I let the door slam behind me. “Yes, tickle-bug?” I ask the child who resembles me the most.
“You were talking to Lou an awful long time,” she begins tactfully.
Great. The child who resembles me doesn’t need to remind herself of grace, it’s already there. Somewhere in the last twenty years, I’ve lost mine. Suddenly I want her to keep hers.
“Yes.” I refrain from telling her the racist comments, knowing how it instantly fires up my first daughter to the boiling point. I decide I can let my littlest daughter retain her charm. But the anger is still there, under my skin when I say, “The dirty old creeper asked me out again.”

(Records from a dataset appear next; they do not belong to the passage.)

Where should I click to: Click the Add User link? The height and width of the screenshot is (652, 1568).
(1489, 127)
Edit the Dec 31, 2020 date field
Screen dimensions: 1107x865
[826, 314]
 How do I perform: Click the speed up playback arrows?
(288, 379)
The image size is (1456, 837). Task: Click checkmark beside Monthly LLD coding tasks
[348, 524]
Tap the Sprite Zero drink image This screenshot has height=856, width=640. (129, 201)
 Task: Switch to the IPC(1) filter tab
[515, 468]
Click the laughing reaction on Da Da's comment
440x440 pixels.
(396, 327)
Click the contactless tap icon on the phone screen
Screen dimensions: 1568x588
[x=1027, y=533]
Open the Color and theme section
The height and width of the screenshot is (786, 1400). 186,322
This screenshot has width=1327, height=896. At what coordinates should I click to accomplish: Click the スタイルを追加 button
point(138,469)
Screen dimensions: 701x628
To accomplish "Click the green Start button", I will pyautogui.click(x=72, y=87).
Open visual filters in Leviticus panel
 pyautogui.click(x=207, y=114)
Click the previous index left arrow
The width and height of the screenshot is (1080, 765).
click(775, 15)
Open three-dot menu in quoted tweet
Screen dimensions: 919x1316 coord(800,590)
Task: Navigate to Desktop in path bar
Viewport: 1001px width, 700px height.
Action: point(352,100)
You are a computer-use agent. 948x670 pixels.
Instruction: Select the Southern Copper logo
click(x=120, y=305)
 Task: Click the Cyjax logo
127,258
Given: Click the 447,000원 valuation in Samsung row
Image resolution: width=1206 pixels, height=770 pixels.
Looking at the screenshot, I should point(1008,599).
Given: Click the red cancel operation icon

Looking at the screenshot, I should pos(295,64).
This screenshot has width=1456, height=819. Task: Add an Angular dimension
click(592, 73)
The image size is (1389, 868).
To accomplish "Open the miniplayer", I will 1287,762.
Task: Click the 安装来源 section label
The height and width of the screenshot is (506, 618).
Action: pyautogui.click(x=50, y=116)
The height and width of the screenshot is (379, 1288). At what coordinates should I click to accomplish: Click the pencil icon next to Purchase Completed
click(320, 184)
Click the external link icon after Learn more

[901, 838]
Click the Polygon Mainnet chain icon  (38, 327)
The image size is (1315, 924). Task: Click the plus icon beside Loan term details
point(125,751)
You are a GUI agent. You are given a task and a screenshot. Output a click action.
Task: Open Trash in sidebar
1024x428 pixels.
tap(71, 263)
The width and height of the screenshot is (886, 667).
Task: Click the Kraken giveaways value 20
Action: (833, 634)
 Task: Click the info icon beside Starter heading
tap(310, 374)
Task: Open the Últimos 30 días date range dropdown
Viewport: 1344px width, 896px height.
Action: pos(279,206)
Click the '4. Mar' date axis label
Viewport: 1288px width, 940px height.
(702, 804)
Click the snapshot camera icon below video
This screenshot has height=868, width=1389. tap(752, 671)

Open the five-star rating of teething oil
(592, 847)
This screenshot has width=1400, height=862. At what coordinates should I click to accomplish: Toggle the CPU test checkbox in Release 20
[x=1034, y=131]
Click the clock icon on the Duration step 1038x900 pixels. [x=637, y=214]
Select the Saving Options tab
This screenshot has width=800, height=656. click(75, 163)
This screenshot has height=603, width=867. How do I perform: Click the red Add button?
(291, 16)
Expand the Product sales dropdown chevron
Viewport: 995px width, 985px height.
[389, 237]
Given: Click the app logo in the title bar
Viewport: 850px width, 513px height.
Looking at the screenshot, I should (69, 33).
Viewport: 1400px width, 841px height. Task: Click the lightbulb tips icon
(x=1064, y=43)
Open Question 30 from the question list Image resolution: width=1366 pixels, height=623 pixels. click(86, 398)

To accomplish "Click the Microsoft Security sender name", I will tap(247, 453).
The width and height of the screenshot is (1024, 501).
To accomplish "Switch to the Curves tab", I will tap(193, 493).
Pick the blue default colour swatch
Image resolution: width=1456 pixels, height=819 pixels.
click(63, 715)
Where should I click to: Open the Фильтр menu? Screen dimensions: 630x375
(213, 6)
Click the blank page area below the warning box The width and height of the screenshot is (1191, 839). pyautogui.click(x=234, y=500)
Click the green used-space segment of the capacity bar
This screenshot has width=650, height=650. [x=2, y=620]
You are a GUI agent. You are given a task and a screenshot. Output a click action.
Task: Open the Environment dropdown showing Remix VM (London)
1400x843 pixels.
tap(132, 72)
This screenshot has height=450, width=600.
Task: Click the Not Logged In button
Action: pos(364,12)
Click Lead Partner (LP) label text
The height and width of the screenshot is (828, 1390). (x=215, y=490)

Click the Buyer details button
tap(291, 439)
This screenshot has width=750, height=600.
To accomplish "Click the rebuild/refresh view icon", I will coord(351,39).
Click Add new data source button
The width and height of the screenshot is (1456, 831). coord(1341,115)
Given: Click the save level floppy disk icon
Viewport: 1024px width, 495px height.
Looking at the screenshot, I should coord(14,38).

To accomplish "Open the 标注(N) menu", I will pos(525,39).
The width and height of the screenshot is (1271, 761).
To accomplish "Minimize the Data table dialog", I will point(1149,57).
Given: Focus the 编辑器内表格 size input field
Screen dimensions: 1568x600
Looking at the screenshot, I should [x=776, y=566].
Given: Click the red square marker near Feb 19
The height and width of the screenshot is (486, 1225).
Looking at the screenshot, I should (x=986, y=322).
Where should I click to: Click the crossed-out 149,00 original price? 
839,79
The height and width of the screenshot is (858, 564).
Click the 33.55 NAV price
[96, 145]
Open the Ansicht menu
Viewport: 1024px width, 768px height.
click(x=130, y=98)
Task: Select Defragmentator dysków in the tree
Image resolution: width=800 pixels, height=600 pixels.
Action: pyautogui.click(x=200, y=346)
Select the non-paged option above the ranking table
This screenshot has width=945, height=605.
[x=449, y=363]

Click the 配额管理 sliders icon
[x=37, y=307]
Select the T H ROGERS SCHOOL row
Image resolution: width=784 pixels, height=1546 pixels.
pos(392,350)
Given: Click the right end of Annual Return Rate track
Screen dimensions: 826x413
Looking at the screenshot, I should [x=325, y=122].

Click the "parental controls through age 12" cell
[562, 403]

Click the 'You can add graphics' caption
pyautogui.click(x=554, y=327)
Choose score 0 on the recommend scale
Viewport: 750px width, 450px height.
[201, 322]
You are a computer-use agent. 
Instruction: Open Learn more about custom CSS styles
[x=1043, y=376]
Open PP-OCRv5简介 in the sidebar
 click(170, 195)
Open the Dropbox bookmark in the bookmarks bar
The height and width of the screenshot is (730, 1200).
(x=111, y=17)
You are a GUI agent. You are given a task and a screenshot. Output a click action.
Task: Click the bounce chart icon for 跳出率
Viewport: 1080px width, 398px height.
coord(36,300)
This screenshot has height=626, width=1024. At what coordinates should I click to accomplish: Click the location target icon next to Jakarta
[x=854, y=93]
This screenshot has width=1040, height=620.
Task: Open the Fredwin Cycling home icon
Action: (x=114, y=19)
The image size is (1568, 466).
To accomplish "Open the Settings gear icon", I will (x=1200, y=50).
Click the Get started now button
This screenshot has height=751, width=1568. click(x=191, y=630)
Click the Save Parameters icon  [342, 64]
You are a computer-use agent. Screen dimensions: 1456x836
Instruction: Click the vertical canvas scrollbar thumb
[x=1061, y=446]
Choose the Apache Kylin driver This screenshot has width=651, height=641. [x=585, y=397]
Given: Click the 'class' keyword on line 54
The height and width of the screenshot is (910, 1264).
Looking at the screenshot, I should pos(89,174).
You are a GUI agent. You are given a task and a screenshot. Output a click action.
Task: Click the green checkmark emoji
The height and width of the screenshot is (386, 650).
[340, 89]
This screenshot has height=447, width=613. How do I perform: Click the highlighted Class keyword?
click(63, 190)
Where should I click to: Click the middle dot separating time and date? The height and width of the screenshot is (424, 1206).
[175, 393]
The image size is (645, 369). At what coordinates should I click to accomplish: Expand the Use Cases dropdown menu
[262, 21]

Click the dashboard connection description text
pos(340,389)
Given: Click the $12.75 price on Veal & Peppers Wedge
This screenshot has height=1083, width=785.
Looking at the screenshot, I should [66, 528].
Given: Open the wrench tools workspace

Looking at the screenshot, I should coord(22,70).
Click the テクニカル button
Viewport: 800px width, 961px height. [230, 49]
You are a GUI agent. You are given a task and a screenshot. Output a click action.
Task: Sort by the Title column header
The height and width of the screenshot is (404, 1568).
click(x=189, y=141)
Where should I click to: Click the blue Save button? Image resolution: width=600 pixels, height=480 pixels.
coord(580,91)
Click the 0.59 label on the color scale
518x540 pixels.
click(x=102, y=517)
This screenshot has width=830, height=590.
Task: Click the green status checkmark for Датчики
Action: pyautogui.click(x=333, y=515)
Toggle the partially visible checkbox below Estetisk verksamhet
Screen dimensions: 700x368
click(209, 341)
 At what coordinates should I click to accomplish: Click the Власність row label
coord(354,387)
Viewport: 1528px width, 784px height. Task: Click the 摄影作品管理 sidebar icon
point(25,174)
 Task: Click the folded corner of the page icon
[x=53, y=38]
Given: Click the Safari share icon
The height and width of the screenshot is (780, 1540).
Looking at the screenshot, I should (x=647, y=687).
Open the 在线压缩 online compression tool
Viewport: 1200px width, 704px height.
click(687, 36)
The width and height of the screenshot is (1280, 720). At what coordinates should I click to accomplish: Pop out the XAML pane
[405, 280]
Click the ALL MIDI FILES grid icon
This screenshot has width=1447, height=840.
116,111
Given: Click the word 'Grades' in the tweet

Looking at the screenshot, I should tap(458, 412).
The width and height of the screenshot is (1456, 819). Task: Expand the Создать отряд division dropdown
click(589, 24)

“Mommy,” she chastises gently. “It takes a lot of courage to ask out a woman! What a brave soul!”
I smile, ever so sweetly. “Then you should go out with him.”
She smiles sweetly back, then sighs. “You turned him down again, didn’t you?”
“Yes, but it was gently,” I share.
Because it was. I didn’t mow him down. There weren’t bloody body parts scattered up and down the block. Bravo for my grace! All the mantra chanting works. I recommend it highly.